PUZZLE, LIKE MOST CHAPS who enjoy the grape and the grain, makes determined attempts, from time to time, to limit his drinking. This is very difficult in the Commons where so much of the business is done over a glass. Now Colonel Colin Mitchell has come up with a perfectly beastly suggestion to curtail a man's alcoholic intake. An acquaintance of his, who visits the Commons, carries in his pocket part of the preserved liver of someone who died of alcoholism. Then when he is asked for a drink he takes it out and looks at it.
FOR SOME REASON or other Mr John Pardoe has rubbed up many Tory backbenchers of late.
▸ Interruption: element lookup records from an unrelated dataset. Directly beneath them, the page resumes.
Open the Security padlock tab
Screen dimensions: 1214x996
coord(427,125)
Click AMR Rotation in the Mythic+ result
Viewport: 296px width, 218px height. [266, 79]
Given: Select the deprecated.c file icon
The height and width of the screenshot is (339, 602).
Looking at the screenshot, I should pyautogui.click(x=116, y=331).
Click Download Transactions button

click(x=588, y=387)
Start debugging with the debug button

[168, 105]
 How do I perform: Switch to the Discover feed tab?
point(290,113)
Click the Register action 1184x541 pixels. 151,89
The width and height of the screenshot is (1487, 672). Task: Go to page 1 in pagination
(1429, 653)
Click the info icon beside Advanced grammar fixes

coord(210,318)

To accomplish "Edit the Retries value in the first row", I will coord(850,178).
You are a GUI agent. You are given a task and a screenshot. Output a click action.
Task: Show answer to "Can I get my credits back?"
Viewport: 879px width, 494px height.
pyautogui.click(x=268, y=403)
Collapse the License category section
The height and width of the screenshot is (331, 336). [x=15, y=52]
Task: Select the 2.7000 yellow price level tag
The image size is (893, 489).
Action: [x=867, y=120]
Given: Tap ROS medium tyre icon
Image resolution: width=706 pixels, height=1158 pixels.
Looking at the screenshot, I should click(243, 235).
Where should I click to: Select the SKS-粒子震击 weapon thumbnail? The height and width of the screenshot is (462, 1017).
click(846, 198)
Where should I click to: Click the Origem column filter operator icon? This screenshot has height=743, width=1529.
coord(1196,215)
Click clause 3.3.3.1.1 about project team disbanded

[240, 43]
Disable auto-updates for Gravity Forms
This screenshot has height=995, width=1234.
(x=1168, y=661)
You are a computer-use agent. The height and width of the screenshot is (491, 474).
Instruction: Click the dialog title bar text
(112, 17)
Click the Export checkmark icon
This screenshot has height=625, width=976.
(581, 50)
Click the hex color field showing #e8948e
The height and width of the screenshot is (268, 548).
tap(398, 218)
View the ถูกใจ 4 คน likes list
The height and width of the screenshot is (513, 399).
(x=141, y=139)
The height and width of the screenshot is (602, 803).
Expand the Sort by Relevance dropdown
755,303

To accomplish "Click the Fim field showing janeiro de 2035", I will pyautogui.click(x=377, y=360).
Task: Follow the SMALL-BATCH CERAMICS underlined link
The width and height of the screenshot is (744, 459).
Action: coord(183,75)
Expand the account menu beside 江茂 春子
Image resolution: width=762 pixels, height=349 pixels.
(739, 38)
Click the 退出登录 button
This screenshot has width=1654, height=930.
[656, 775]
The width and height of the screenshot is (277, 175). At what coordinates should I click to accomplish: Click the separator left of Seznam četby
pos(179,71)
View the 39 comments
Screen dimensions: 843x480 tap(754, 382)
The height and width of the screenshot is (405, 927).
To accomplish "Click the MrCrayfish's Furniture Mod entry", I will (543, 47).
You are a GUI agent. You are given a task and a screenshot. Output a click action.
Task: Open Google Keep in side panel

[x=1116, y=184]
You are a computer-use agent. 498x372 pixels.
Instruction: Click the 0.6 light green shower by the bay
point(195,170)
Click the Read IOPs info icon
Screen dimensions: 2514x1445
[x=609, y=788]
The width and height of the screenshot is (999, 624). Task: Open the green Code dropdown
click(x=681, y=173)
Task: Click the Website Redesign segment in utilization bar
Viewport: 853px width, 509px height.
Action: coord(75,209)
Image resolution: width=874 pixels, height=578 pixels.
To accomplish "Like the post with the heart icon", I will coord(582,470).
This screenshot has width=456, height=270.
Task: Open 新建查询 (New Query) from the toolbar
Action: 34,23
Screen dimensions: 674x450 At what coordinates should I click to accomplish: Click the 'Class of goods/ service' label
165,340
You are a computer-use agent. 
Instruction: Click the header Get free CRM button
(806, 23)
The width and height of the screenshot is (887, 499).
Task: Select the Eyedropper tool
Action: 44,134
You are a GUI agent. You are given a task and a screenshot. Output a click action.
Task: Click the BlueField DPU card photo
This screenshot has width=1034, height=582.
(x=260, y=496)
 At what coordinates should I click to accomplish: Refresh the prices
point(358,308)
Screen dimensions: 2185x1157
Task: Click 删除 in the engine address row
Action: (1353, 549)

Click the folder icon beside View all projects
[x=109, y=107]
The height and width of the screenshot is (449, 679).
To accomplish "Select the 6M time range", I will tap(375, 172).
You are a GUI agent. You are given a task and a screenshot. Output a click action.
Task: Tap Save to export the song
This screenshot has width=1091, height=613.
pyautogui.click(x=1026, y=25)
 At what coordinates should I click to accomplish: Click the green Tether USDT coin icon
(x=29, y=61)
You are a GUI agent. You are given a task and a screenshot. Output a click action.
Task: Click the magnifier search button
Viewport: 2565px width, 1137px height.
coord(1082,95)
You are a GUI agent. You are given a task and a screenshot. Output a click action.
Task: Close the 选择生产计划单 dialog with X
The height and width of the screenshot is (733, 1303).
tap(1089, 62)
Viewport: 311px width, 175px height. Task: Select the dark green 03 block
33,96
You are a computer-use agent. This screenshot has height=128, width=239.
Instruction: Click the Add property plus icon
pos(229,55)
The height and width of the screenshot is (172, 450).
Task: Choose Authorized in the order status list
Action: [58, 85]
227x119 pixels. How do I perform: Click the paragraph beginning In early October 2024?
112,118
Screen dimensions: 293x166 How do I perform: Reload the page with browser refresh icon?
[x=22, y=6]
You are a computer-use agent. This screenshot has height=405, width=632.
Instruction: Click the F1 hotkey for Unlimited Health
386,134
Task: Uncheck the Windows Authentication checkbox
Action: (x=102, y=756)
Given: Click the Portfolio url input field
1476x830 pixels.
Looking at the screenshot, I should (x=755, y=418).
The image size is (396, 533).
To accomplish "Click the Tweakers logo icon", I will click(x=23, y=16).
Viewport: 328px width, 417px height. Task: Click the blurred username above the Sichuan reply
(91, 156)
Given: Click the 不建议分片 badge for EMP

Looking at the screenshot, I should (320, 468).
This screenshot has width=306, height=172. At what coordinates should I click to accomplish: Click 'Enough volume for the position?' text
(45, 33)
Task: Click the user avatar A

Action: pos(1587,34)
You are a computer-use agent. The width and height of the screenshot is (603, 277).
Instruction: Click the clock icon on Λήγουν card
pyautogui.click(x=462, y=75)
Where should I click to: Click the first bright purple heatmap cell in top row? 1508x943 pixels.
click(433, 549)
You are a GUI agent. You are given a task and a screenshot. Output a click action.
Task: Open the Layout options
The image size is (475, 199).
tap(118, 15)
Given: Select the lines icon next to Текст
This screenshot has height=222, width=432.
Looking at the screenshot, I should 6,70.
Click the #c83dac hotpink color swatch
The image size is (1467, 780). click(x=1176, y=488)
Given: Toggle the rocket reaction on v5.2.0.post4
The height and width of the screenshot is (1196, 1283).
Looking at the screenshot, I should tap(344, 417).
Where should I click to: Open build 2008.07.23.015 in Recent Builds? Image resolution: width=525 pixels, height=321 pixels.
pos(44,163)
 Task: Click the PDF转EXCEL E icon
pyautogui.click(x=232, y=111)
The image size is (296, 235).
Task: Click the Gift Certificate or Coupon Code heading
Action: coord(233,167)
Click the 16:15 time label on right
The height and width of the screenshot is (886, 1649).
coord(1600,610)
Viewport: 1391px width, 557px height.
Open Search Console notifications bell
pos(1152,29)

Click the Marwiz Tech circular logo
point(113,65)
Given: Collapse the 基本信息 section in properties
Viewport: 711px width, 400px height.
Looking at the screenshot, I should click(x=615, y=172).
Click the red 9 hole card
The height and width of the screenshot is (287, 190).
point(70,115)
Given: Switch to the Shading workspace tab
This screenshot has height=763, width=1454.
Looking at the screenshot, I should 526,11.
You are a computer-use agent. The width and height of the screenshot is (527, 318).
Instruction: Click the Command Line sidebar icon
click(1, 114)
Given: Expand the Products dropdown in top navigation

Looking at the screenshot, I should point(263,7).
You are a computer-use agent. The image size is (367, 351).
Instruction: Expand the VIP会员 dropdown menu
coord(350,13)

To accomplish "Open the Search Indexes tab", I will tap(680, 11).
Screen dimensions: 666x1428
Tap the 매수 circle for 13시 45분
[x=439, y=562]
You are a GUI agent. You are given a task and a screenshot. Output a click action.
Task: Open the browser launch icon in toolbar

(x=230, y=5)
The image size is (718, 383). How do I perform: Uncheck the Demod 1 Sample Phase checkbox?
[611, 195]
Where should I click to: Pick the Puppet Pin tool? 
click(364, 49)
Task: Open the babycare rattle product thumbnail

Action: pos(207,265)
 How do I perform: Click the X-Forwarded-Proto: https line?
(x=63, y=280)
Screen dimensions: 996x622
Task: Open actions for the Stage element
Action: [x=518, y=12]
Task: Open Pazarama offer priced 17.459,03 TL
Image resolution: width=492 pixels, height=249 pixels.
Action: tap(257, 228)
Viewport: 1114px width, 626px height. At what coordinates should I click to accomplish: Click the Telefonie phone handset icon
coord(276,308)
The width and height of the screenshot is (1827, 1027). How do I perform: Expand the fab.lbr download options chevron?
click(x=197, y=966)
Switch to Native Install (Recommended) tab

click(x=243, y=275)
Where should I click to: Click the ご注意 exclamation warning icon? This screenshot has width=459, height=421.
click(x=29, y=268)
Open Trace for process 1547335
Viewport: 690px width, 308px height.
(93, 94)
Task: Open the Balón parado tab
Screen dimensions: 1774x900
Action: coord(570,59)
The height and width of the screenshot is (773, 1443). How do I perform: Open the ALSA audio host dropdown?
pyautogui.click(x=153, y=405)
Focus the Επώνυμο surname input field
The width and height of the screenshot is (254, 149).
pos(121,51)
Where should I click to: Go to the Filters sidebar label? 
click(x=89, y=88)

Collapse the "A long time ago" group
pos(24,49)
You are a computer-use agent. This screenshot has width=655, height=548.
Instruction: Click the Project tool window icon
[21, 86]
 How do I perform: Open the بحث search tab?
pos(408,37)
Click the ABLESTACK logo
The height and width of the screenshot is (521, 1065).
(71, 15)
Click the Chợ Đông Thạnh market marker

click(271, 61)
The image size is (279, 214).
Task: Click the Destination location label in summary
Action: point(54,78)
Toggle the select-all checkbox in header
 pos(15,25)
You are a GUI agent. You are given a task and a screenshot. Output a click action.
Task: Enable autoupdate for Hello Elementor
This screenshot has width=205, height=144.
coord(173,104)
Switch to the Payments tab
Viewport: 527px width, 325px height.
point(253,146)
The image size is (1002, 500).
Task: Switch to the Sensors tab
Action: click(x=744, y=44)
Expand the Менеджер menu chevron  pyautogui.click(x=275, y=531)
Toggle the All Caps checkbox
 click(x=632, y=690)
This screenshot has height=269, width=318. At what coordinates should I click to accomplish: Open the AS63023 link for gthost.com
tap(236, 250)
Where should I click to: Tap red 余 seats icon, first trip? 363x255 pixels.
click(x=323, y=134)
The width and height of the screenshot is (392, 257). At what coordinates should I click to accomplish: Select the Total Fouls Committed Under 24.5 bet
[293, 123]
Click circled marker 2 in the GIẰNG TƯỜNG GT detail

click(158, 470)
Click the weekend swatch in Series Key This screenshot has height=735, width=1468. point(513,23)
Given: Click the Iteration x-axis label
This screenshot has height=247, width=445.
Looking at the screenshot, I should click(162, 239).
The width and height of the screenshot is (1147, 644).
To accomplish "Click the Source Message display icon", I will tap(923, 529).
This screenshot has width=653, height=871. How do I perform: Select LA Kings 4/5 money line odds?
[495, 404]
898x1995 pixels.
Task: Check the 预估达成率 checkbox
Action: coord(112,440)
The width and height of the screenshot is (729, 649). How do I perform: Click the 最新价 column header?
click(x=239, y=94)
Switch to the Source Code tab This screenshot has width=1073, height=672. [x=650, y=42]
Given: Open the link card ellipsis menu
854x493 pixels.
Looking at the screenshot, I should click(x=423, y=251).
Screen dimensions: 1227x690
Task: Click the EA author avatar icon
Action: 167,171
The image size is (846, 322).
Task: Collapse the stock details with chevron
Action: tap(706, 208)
Before anyone becomes too personal Puzzle must warn them that Mr Pardoe goes to Smithfield market from time to time, purchases a whole side of beef and carries it off to his Hampstead home. There he ferociously chops it into small pieces, puts it into the deep freeze, and then plays himself a little Mozart on the piano.
PUZZLE MET an Australian MP on the terrace of the House the other day who informed him that there is none of this nonsense about declaring business interests in the Australian Parliament because Ministers can keep on their business interests including directorships, PUZZLE entertained some medicals to lunch at the Commons this week. One distinguished medical chap explained that often doctors do not tell the patient what is wrong for they simply don't know and the patient often recovers anyway. Sound words indeed for any aspiring MP, the trouble being that doctors bury their mistakes more effectively than politicians.
PUZZLE MET the Speaker of the Indian Parliament on a visit to Westminster. He explained that procedure was exactly the same with such obvious pride that it seems some of the claims in more pompous Constitutional textbooks about our influence might be right after all — at least in India. Most surprising.